One often overlooked thing is that only a very small portion of people are experienced enough and so deeply involved in the hobby for starters to be able to translate and separate their own personal taste from "objective evaluation" of a headphone. Rarely people want a perfectly flat looking response in a frequency response graph but many people think that's what to strive for while disregarding your own personal taste of how it SHOULD sound according to your ears/preferences and therefore some people may say one headphone has recessed highs when it doesn't just because your preference wants a 3dB boost...

Jazz Casual's picture

I make a point of studying headphone frequency response measurements. I welcome an objective point of reference in such an inherently subjective hobby. Frequency response graphs can't plot the intangibles of what makes a headphone appealing or unpleasant to my ears, but they have helped me to make sense of what I'm hearing across the frequency spectrum.

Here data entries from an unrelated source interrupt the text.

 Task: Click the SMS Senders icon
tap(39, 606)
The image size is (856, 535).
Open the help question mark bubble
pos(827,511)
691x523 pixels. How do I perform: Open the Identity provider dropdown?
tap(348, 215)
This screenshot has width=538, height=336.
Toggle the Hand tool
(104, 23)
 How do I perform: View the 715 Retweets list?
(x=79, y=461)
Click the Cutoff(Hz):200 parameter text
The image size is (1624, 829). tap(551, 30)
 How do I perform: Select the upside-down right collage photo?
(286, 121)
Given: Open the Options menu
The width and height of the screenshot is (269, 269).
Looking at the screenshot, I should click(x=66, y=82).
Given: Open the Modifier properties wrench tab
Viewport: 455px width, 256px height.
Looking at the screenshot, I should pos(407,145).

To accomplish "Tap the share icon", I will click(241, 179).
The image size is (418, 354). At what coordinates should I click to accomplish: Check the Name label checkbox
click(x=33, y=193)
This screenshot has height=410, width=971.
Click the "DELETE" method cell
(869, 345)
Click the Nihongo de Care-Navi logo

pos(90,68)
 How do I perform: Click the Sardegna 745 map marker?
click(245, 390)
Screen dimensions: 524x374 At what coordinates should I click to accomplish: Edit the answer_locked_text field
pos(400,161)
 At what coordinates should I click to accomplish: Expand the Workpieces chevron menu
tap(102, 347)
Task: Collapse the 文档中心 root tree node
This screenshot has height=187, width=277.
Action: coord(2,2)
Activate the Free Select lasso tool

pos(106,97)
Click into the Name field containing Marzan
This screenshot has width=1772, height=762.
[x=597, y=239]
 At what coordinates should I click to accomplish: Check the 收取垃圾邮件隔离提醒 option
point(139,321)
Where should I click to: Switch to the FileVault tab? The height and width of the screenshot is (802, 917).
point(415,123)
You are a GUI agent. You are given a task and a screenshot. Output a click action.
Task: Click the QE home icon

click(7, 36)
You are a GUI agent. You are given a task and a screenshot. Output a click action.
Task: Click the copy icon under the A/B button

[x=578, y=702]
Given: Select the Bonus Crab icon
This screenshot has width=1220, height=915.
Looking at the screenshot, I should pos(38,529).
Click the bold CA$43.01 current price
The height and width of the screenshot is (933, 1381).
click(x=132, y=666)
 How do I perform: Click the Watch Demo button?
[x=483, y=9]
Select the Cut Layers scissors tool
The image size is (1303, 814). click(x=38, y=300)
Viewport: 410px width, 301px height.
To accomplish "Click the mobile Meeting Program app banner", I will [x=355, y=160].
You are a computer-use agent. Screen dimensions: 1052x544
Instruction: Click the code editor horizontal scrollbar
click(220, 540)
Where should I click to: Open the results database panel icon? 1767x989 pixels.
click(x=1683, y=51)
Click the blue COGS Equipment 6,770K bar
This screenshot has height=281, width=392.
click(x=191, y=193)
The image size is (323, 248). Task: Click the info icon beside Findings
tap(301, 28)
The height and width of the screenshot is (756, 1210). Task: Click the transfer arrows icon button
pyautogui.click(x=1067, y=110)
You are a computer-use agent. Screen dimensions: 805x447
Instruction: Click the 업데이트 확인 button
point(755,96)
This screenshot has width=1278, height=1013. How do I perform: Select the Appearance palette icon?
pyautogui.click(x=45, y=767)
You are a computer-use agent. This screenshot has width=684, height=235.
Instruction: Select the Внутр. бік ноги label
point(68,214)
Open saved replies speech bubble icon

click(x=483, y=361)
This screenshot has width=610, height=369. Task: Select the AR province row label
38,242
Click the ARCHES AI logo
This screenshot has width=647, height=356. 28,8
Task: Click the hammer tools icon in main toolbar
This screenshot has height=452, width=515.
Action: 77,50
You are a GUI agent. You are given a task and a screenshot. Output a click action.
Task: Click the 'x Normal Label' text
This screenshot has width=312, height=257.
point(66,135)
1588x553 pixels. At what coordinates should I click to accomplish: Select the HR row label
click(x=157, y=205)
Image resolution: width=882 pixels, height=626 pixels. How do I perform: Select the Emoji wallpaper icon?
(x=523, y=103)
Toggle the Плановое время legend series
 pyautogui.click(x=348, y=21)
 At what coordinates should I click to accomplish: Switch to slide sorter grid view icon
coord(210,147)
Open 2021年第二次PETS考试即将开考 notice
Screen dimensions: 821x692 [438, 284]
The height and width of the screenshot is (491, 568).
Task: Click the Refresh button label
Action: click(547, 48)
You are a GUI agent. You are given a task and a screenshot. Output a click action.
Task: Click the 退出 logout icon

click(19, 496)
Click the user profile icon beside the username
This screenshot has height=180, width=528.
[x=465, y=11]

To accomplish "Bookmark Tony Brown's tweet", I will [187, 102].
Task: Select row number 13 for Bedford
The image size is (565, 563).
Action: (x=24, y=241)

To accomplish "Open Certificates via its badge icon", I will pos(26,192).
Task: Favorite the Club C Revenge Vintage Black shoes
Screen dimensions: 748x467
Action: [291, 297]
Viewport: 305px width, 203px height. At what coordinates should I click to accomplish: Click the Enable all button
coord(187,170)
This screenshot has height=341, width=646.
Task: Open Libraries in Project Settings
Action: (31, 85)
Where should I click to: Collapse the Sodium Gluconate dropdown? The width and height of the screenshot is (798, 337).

I find them useful for comparative purposes and when considering headphones that I can't audition prior to buying.

Tyll Hertsens's picture
Glad to be of service. :)

(Jots down yet another note to measure PS1000.)

Jazz Casual's picture

That would be great thanks Tyll. :)

The Monkey's picture
Let's get Tet to some meets!
Tyll Hertsens's picture
I'll tell him about the NY meet.
mrspeakers's picture

Thanks for another interesting post.

It'd be fun if Tet came to New York.